** Opening Study material block **

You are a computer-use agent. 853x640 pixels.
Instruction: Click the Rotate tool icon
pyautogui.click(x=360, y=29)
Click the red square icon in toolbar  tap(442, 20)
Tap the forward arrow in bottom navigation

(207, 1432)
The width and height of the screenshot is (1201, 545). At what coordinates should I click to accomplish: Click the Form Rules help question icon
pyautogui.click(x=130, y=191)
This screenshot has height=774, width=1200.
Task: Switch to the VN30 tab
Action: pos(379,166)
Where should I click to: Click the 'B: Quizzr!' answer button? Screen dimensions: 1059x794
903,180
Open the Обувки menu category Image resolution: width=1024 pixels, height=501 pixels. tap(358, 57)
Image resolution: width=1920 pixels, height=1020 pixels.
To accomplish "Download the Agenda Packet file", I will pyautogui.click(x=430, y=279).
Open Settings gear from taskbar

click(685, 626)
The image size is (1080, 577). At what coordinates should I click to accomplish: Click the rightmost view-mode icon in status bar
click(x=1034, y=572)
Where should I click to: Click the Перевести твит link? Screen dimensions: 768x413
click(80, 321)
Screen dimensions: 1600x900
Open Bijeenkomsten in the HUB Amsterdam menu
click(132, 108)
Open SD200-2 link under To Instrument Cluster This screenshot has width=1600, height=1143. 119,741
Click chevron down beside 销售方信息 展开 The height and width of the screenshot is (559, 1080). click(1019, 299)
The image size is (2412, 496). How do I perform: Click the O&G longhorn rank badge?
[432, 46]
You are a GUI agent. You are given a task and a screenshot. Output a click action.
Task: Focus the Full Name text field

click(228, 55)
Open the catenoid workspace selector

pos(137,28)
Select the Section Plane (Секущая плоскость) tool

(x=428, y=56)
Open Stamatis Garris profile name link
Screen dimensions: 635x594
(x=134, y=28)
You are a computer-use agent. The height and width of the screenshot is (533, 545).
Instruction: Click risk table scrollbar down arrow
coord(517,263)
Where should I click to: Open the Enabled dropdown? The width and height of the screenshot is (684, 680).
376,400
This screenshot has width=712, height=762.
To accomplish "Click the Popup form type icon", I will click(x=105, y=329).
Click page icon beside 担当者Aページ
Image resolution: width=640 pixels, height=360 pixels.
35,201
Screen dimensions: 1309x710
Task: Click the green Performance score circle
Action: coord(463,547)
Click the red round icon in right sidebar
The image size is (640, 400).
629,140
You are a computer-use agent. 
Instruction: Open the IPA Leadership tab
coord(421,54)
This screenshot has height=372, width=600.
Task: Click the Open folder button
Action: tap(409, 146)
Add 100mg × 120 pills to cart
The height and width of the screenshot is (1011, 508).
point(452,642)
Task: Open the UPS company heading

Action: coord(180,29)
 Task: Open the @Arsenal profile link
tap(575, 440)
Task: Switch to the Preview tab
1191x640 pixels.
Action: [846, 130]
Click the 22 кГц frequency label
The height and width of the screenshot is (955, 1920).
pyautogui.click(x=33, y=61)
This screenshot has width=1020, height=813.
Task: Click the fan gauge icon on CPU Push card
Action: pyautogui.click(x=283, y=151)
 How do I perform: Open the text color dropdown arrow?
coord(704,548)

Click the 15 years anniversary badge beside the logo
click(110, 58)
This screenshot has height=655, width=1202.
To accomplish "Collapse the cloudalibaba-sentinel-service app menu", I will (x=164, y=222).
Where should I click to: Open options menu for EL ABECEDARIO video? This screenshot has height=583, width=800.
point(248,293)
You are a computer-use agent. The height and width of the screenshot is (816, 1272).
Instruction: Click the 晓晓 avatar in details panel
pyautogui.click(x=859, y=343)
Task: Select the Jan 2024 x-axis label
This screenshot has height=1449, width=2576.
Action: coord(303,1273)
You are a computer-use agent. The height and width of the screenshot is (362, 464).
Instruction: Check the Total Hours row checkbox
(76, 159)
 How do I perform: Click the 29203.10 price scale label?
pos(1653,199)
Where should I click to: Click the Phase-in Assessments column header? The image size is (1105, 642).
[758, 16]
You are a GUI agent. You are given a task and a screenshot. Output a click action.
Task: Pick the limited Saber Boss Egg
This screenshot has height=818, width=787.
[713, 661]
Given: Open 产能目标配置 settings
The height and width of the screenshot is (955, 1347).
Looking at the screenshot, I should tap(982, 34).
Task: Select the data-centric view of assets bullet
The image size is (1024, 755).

** Closing Study material block **

What this task involves: Return the data in full, exactly as it appears above.

Response for this exercise:
You are a computer-use agent. 853x640 pixels.
Instruction: Click the Rotate tool icon
pyautogui.click(x=360, y=29)
Click the red square icon in toolbar  tap(442, 20)
Tap the forward arrow in bottom navigation

(207, 1432)
The width and height of the screenshot is (1201, 545). At what coordinates should I click to accomplish: Click the Form Rules help question icon
pyautogui.click(x=130, y=191)
This screenshot has height=774, width=1200.
Task: Switch to the VN30 tab
Action: pos(379,166)
Where should I click to: Click the 'B: Quizzr!' answer button? Screen dimensions: 1059x794
903,180
Open the Обувки menu category Image resolution: width=1024 pixels, height=501 pixels. tap(358, 57)
Image resolution: width=1920 pixels, height=1020 pixels.
To accomplish "Download the Agenda Packet file", I will pyautogui.click(x=430, y=279).
Open Settings gear from taskbar

click(685, 626)
The image size is (1080, 577). At what coordinates should I click to accomplish: Click the rightmost view-mode icon in status bar
click(x=1034, y=572)
Where should I click to: Click the Перевести твит link? Screen dimensions: 768x413
click(80, 321)
Screen dimensions: 1600x900
Open Bijeenkomsten in the HUB Amsterdam menu
click(132, 108)
Open SD200-2 link under To Instrument Cluster This screenshot has width=1600, height=1143. 119,741
Click chevron down beside 销售方信息 展开 The height and width of the screenshot is (559, 1080). click(1019, 299)
The image size is (2412, 496). How do I perform: Click the O&G longhorn rank badge?
[432, 46]
You are a GUI agent. You are given a task and a screenshot. Output a click action.
Task: Focus the Full Name text field

click(228, 55)
Open the catenoid workspace selector

pos(137,28)
Select the Section Plane (Секущая плоскость) tool

(x=428, y=56)
Open Stamatis Garris profile name link
Screen dimensions: 635x594
(x=134, y=28)
You are a computer-use agent. The height and width of the screenshot is (533, 545).
Instruction: Click risk table scrollbar down arrow
coord(517,263)
Where should I click to: Open the Enabled dropdown? The width and height of the screenshot is (684, 680).
376,400
This screenshot has width=712, height=762.
To accomplish "Click the Popup form type icon", I will click(x=105, y=329).
Click page icon beside 担当者Aページ
Image resolution: width=640 pixels, height=360 pixels.
35,201
Screen dimensions: 1309x710
Task: Click the green Performance score circle
Action: coord(463,547)
Click the red round icon in right sidebar
The image size is (640, 400).
629,140
You are a computer-use agent. 
Instruction: Open the IPA Leadership tab
coord(421,54)
This screenshot has height=372, width=600.
Task: Click the Open folder button
Action: tap(409, 146)
Add 100mg × 120 pills to cart
The height and width of the screenshot is (1011, 508).
point(452,642)
Task: Open the UPS company heading

Action: coord(180,29)
 Task: Open the @Arsenal profile link
tap(575, 440)
Task: Switch to the Preview tab
1191x640 pixels.
Action: [846, 130]
Click the 22 кГц frequency label
The height and width of the screenshot is (955, 1920).
pyautogui.click(x=33, y=61)
This screenshot has width=1020, height=813.
Task: Click the fan gauge icon on CPU Push card
Action: pyautogui.click(x=283, y=151)
 How do I perform: Open the text color dropdown arrow?
coord(704,548)

Click the 15 years anniversary badge beside the logo
click(110, 58)
This screenshot has height=655, width=1202.
To accomplish "Collapse the cloudalibaba-sentinel-service app menu", I will (x=164, y=222).
Where should I click to: Open options menu for EL ABECEDARIO video? This screenshot has height=583, width=800.
point(248,293)
You are a computer-use agent. The height and width of the screenshot is (816, 1272).
Instruction: Click the 晓晓 avatar in details panel
pyautogui.click(x=859, y=343)
Task: Select the Jan 2024 x-axis label
This screenshot has height=1449, width=2576.
Action: coord(303,1273)
You are a computer-use agent. The height and width of the screenshot is (362, 464).
Instruction: Check the Total Hours row checkbox
(76, 159)
 How do I perform: Click the 29203.10 price scale label?
pos(1653,199)
Where should I click to: Click the Phase-in Assessments column header? The image size is (1105, 642).
[758, 16]
You are a GUI agent. You are given a task and a screenshot. Output a click action.
Task: Pick the limited Saber Boss Egg
This screenshot has height=818, width=787.
[713, 661]
Given: Open 产能目标配置 settings
The height and width of the screenshot is (955, 1347).
Looking at the screenshot, I should tap(982, 34).
Task: Select the data-centric view of assets bullet
The image size is (1024, 755).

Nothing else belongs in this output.